Federal Court Rules Solitary Confinement for Death-Sentenced Prisoners Violates Due Process

01.16.14

A federal court ruled last week that inmates who are sentenced to death cannot automatically be held in solitary confinement on death row in Virginia.

Alfredo Prieto, who was sentenced to death in 2010, filed a lawsuit in the United States District Court challenging the harsh conditions on Virginia’s death row as an unconstitutional denial of due process.
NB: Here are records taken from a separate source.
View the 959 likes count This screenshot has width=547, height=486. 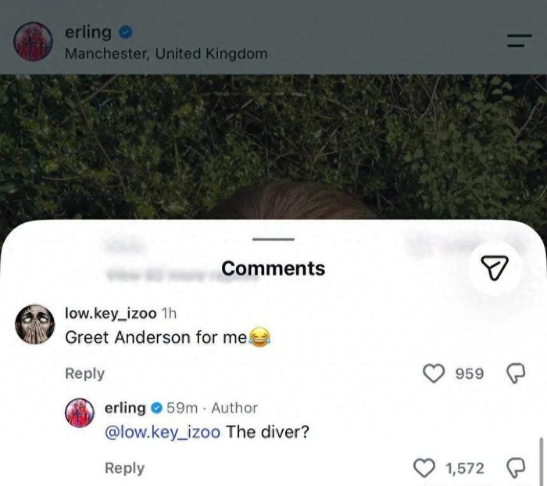point(470,373)
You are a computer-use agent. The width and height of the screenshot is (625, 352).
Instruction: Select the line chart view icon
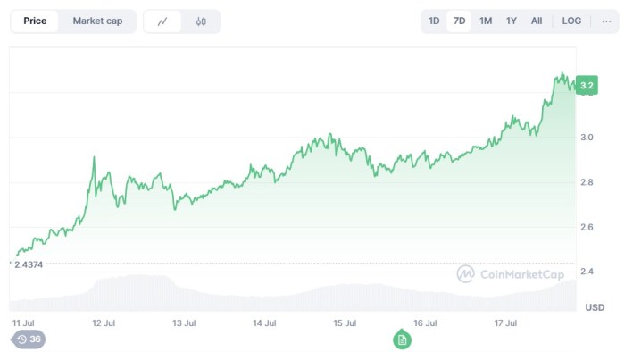[163, 21]

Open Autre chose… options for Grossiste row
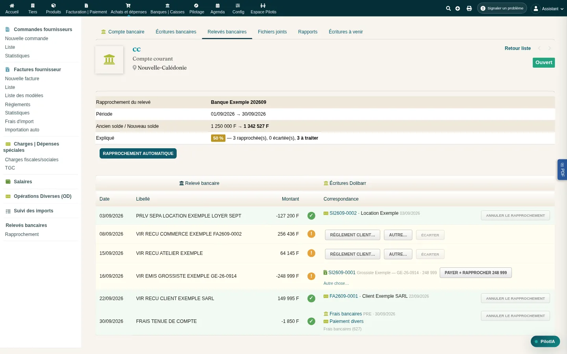[x=336, y=283]
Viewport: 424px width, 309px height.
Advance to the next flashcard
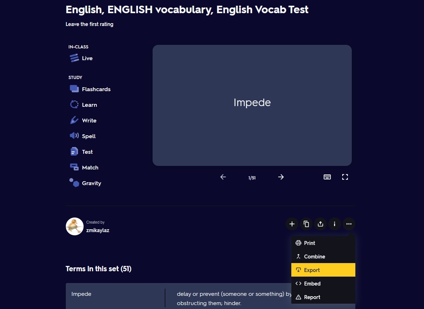281,177
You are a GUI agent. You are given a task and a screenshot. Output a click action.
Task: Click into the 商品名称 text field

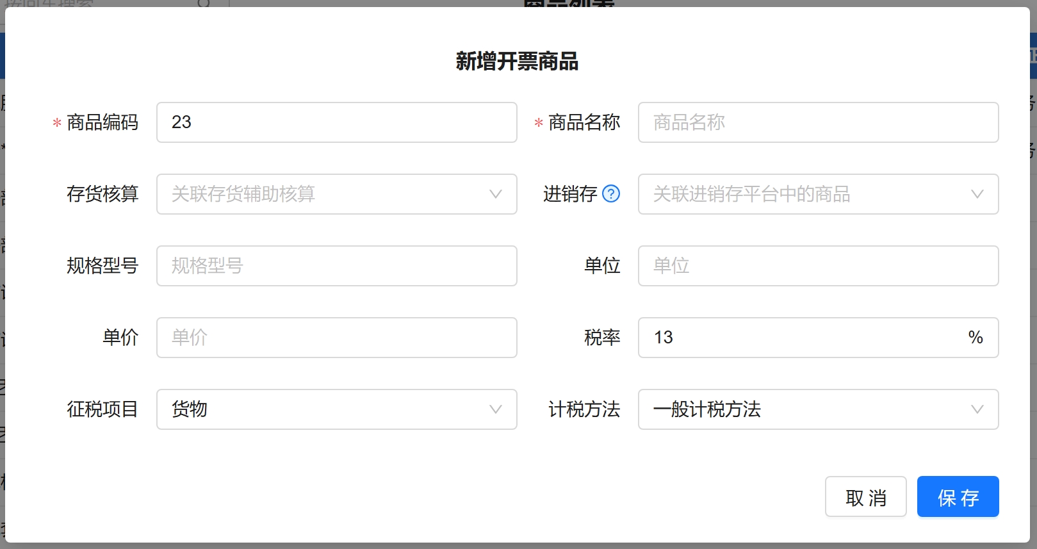(x=817, y=122)
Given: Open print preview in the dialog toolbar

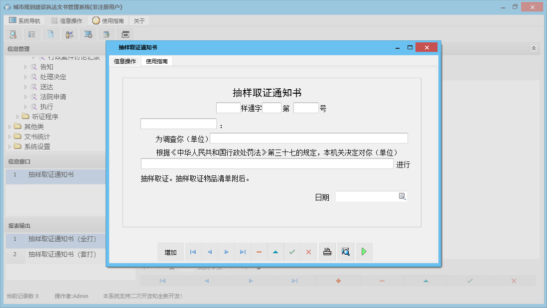Looking at the screenshot, I should (x=346, y=252).
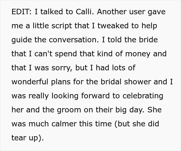Click the word "script" in second line
The image size is (181, 151).
[62, 26]
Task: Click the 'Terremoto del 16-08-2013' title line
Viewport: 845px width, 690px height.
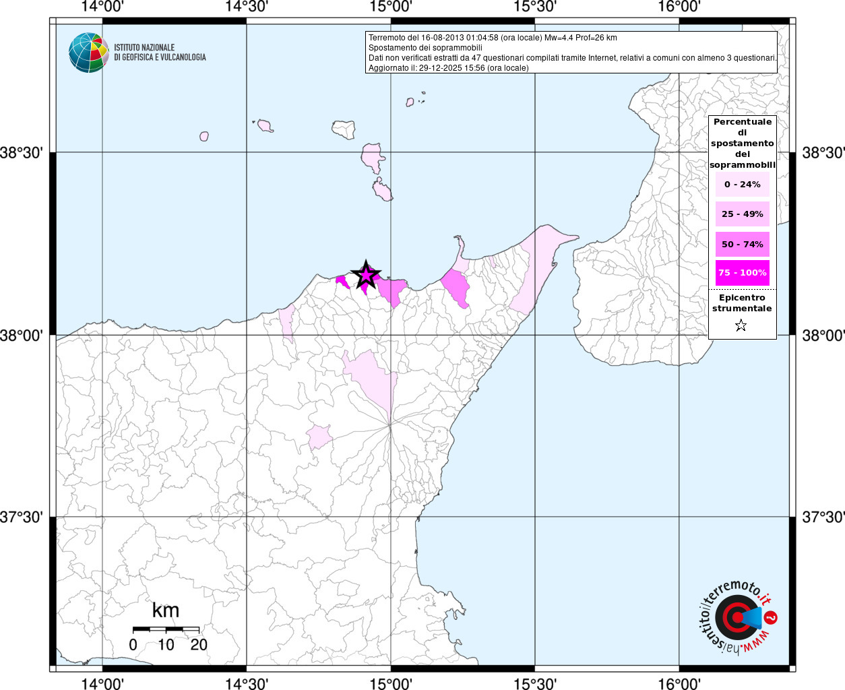Action: [492, 38]
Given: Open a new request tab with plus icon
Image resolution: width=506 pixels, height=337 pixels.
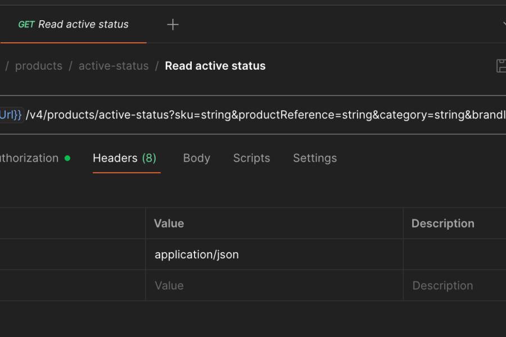Looking at the screenshot, I should pyautogui.click(x=173, y=24).
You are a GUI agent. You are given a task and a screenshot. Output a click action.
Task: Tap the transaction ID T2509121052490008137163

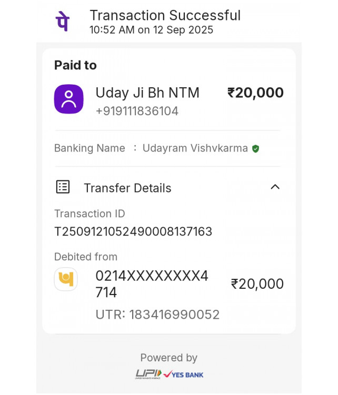133,231
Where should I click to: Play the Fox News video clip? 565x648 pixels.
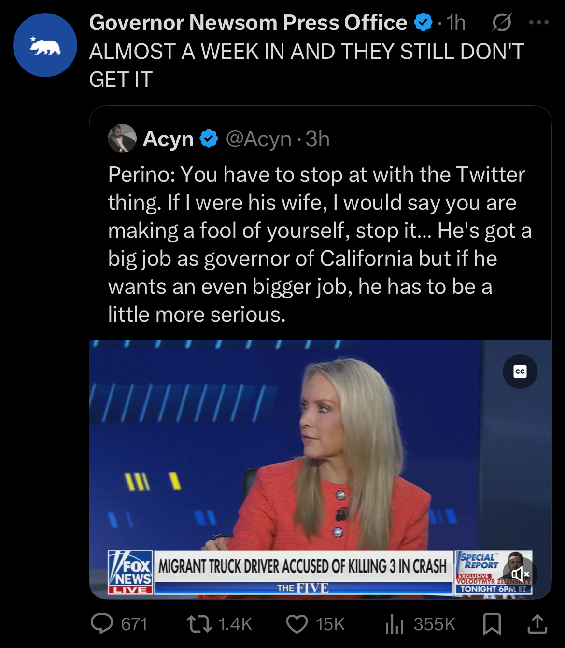(x=320, y=469)
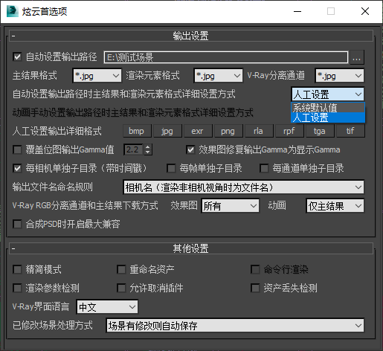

Based on evidence submitted in the case, the court found that the solitary confinement automatically imposed on death row prisoners is especially harsh. Death row inmates are kept alone in their cells twenty-four hours a day, with ten-minute showers three times a week and an hour of exercise five days a week in outdoor cells not much bigger than their indoor cells. Mr. Prieto “is left alone in a small cell nearly every hour of every day,” the court wrote. Isolation creates a significant hardship for prisoners, which is exacerbated by the extended amount of time they may spend on death row.

The court struck down the automatic policy of isolating death-sentenced inmates but ruled that they may be held in solitary confinement if there is a particular need.

At a hearing last week, the court said the requirements its ruling imposes on Virginia put it in line with the policies used in most other states in the Fourth Circuit. The American Civil Liberties Union told the Associated Press that the ruling is the first of its kind nationally.